[Dataset entries]
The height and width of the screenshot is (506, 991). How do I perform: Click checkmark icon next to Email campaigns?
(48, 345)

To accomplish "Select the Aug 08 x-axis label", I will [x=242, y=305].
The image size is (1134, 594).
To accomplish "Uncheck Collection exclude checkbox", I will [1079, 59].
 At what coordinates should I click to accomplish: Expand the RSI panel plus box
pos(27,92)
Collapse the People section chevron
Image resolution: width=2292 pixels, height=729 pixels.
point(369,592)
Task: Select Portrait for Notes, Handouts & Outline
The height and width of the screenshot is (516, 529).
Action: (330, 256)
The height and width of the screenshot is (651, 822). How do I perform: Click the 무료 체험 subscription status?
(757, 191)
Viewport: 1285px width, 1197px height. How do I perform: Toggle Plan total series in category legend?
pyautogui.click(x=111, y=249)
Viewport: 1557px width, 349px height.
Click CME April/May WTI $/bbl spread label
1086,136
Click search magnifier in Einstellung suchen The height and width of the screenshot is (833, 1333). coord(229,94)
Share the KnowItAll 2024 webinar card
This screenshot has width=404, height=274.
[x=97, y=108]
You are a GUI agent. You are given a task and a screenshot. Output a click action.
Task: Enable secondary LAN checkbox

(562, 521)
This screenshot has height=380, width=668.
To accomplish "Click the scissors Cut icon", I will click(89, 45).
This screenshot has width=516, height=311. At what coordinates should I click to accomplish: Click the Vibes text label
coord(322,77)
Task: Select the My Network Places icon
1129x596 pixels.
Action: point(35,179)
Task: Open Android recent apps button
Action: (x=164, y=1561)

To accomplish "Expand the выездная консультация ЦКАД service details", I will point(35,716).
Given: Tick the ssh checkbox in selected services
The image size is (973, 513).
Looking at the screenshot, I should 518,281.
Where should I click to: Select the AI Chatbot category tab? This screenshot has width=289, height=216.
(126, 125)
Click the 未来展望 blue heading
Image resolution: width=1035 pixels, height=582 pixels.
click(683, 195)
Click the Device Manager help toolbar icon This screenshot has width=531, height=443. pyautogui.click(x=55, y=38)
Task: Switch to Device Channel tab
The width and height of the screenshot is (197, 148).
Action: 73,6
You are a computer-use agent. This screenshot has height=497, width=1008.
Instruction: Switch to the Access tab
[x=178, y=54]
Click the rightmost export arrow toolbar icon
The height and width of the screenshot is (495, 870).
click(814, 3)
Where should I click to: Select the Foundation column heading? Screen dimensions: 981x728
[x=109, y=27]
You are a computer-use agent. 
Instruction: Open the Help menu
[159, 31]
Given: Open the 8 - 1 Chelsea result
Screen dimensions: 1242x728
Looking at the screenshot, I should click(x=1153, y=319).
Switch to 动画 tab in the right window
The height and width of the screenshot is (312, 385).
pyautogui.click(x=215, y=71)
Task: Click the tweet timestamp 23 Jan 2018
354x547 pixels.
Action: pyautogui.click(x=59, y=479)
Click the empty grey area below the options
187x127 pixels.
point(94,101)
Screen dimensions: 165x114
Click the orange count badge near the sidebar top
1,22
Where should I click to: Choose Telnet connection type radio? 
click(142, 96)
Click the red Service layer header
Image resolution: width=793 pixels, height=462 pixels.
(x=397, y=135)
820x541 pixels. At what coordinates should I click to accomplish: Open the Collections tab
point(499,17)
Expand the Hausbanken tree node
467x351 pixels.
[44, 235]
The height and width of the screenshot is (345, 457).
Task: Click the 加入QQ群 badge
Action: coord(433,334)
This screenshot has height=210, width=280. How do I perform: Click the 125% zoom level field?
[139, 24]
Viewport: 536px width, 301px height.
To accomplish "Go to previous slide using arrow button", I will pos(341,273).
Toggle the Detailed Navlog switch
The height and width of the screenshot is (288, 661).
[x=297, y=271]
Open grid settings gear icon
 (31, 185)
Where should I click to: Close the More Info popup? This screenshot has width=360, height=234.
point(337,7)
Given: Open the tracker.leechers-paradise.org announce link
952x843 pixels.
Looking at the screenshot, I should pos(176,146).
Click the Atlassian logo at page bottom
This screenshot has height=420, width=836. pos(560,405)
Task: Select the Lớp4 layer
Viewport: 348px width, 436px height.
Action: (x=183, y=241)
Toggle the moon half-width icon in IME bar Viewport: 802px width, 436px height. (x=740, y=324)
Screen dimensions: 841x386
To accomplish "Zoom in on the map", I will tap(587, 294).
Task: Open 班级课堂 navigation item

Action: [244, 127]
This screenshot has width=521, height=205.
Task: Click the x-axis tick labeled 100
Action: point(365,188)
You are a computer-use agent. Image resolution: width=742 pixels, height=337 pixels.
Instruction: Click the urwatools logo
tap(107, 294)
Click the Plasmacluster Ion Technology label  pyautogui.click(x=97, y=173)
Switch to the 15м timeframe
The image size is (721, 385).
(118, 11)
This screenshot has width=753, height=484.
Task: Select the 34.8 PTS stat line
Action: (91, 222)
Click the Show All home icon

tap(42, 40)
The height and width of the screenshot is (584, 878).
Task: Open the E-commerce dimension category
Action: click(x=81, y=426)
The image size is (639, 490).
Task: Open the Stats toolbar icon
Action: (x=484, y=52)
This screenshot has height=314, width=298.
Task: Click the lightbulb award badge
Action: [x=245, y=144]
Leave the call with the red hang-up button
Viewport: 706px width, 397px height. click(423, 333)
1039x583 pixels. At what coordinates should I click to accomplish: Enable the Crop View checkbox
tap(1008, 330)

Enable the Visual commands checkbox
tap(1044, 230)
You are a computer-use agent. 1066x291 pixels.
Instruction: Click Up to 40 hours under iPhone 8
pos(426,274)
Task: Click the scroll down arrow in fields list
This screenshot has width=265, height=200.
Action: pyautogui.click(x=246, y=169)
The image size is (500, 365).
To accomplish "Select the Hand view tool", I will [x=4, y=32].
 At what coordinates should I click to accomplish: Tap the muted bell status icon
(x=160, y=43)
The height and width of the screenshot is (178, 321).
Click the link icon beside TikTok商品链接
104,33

● **TASK GOAL**:
The expected response is the full set of records, reproduced exactly.

● **ANSWER FOR THE TASK**:
The height and width of the screenshot is (506, 991). How do I perform: Click checkmark icon next to Email campaigns?
(48, 345)

To accomplish "Select the Aug 08 x-axis label", I will [x=242, y=305].
The image size is (1134, 594).
To accomplish "Uncheck Collection exclude checkbox", I will [1079, 59].
 At what coordinates should I click to accomplish: Expand the RSI panel plus box
pos(27,92)
Collapse the People section chevron
Image resolution: width=2292 pixels, height=729 pixels.
point(369,592)
Task: Select Portrait for Notes, Handouts & Outline
The height and width of the screenshot is (516, 529).
Action: (330, 256)
The height and width of the screenshot is (651, 822). How do I perform: Click the 무료 체험 subscription status?
(757, 191)
Viewport: 1285px width, 1197px height. How do I perform: Toggle Plan total series in category legend?
pyautogui.click(x=111, y=249)
Viewport: 1557px width, 349px height.
Click CME April/May WTI $/bbl spread label
1086,136
Click search magnifier in Einstellung suchen The height and width of the screenshot is (833, 1333). coord(229,94)
Share the KnowItAll 2024 webinar card
This screenshot has width=404, height=274.
[x=97, y=108]
You are a GUI agent. You are given a task and a screenshot. Output a click action.
Task: Enable secondary LAN checkbox

(562, 521)
This screenshot has height=380, width=668.
To accomplish "Click the scissors Cut icon", I will click(89, 45).
This screenshot has width=516, height=311. At what coordinates should I click to accomplish: Click the Vibes text label
coord(322,77)
Task: Select the My Network Places icon
1129x596 pixels.
Action: point(35,179)
Task: Open Android recent apps button
Action: (x=164, y=1561)

To accomplish "Expand the выездная консультация ЦКАД service details", I will point(35,716).
Given: Tick the ssh checkbox in selected services
The image size is (973, 513).
Looking at the screenshot, I should 518,281.
Where should I click to: Select the AI Chatbot category tab? This screenshot has width=289, height=216.
(126, 125)
Click the 未来展望 blue heading
Image resolution: width=1035 pixels, height=582 pixels.
click(683, 195)
Click the Device Manager help toolbar icon This screenshot has width=531, height=443. pyautogui.click(x=55, y=38)
Task: Switch to Device Channel tab
The width and height of the screenshot is (197, 148).
Action: 73,6
You are a computer-use agent. This screenshot has height=497, width=1008.
Instruction: Switch to the Access tab
[x=178, y=54]
Click the rightmost export arrow toolbar icon
The height and width of the screenshot is (495, 870).
click(814, 3)
Where should I click to: Select the Foundation column heading? Screen dimensions: 981x728
[x=109, y=27]
You are a computer-use agent. 
Instruction: Open the Help menu
[159, 31]
Given: Open the 8 - 1 Chelsea result
Screen dimensions: 1242x728
Looking at the screenshot, I should click(x=1153, y=319).
Switch to 动画 tab in the right window
The height and width of the screenshot is (312, 385).
pyautogui.click(x=215, y=71)
Task: Click the tweet timestamp 23 Jan 2018
354x547 pixels.
Action: pyautogui.click(x=59, y=479)
Click the empty grey area below the options
187x127 pixels.
point(94,101)
Screen dimensions: 165x114
Click the orange count badge near the sidebar top
1,22
Where should I click to: Choose Telnet connection type radio? 
click(142, 96)
Click the red Service layer header
Image resolution: width=793 pixels, height=462 pixels.
(x=397, y=135)
820x541 pixels. At what coordinates should I click to accomplish: Open the Collections tab
point(499,17)
Expand the Hausbanken tree node
467x351 pixels.
[44, 235]
The height and width of the screenshot is (345, 457).
Task: Click the 加入QQ群 badge
Action: coord(433,334)
This screenshot has height=210, width=280. How do I perform: Click the 125% zoom level field?
[139, 24]
Viewport: 536px width, 301px height.
To accomplish "Go to previous slide using arrow button", I will pos(341,273).
Toggle the Detailed Navlog switch
The height and width of the screenshot is (288, 661).
[x=297, y=271]
Open grid settings gear icon
 (31, 185)
Where should I click to: Close the More Info popup? This screenshot has width=360, height=234.
point(337,7)
Given: Open the tracker.leechers-paradise.org announce link
952x843 pixels.
Looking at the screenshot, I should pos(176,146).
Click the Atlassian logo at page bottom
This screenshot has height=420, width=836. pos(560,405)
Task: Select the Lớp4 layer
Viewport: 348px width, 436px height.
Action: (x=183, y=241)
Toggle the moon half-width icon in IME bar Viewport: 802px width, 436px height. (x=740, y=324)
Screen dimensions: 841x386
To accomplish "Zoom in on the map", I will tap(587, 294).
Task: Open 班级课堂 navigation item

Action: [244, 127]
This screenshot has width=521, height=205.
Task: Click the x-axis tick labeled 100
Action: point(365,188)
You are a computer-use agent. Image resolution: width=742 pixels, height=337 pixels.
Instruction: Click the urwatools logo
tap(107, 294)
Click the Plasmacluster Ion Technology label  pyautogui.click(x=97, y=173)
Switch to the 15м timeframe
The image size is (721, 385).
(118, 11)
This screenshot has width=753, height=484.
Task: Select the 34.8 PTS stat line
Action: (91, 222)
Click the Show All home icon

tap(42, 40)
The height and width of the screenshot is (584, 878).
Task: Open the E-commerce dimension category
Action: click(x=81, y=426)
The image size is (639, 490).
Task: Open the Stats toolbar icon
Action: (x=484, y=52)
This screenshot has height=314, width=298.
Task: Click the lightbulb award badge
Action: [x=245, y=144]
Leave the call with the red hang-up button
Viewport: 706px width, 397px height. click(423, 333)
1039x583 pixels. At what coordinates should I click to accomplish: Enable the Crop View checkbox
tap(1008, 330)

Enable the Visual commands checkbox
tap(1044, 230)
You are a computer-use agent. 1066x291 pixels.
Instruction: Click Up to 40 hours under iPhone 8
pos(426,274)
Task: Click the scroll down arrow in fields list
This screenshot has width=265, height=200.
Action: pyautogui.click(x=246, y=169)
The image size is (500, 365).
To accomplish "Select the Hand view tool", I will [x=4, y=32].
 At what coordinates should I click to accomplish: Tap the muted bell status icon
(x=160, y=43)
The height and width of the screenshot is (178, 321).
Click the link icon beside TikTok商品链接
104,33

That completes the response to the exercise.